For a tourist who wants to explore the center of Vienna by bicycle, Citybike is great. It also works for locals who both live and work in the city center. Sadly, I work in an area of Vienna that is not covered by the Citybike network and there are no stations near my office. In order to commute to work and back, I would have to rent the bicycle for the entire day, which would be financially prohibitive: The rental costs are calculated on a sliding scale, where the first hour is free, but the second hour is 1 Euro, and subsequent hours are priced increasingly higher. According to this scale, it would cost me 30 Euro per day to commute to work and back - which would of course be madness.
Even to go for a short recreational ride before or after work is not an option, because the bike's basket does not accommodate my work bag.
This is the bag I carry to work when I am in Europe. It contains my laptop and the documents I need for the day. As you can see, it does not fit in the basket - and since it's a one-shoulder bag, cycling with it in traffic is not something I want to do. This bag goes with me to official meetings, and switching to a messenger-style bag would not be appropriate in my line of work. I think that any city implementing a bike share programme must take this factor into consideration. In my view, it is a design flaw when professionals are unable to use the bicycles because the basket will not accommodate a standard laptop-sized bag. As you can see below, there is no rear rack either.
For those who want to cycle in the center of Vienna as tourists, the Citybikes are certainly well fitted for this purpose: step-through frames with adjustable saddle height; swept-back handlebars for an upright sitting position, dressguards, a chainguard,
fenders and mudflaps,
a wide saddle with springs that is probably fine on short rides,
and the newer Citybikes have 3 speeds, which is sufficient for the central (non-hilly) parts of Vienna.
An additional reason I do not rent Citybikes is that, frankly, I do not wish to turn myself into a mobile billboard.
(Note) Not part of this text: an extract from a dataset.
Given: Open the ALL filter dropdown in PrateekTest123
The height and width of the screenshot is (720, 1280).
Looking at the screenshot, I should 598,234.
In the photo above, you can see the juxtaposition of the Citybike moto "Vienna for free!" (this refers to the first hour of rental being free of charge - though there is still an initiation fee of 1 Euro) and the yellow adverts for Raiffeisen Bank, as well as the white and red adverts for Gewista (a local advertising agency). Personally, I would rather pay a small fee for the first hour of rental, than advertise for a company I have no connection to - though I understand that others might be perfectly fine with this practice. In the meantime, I will continue to support local bike shops by renting from them whenever I need a bike in Vienna.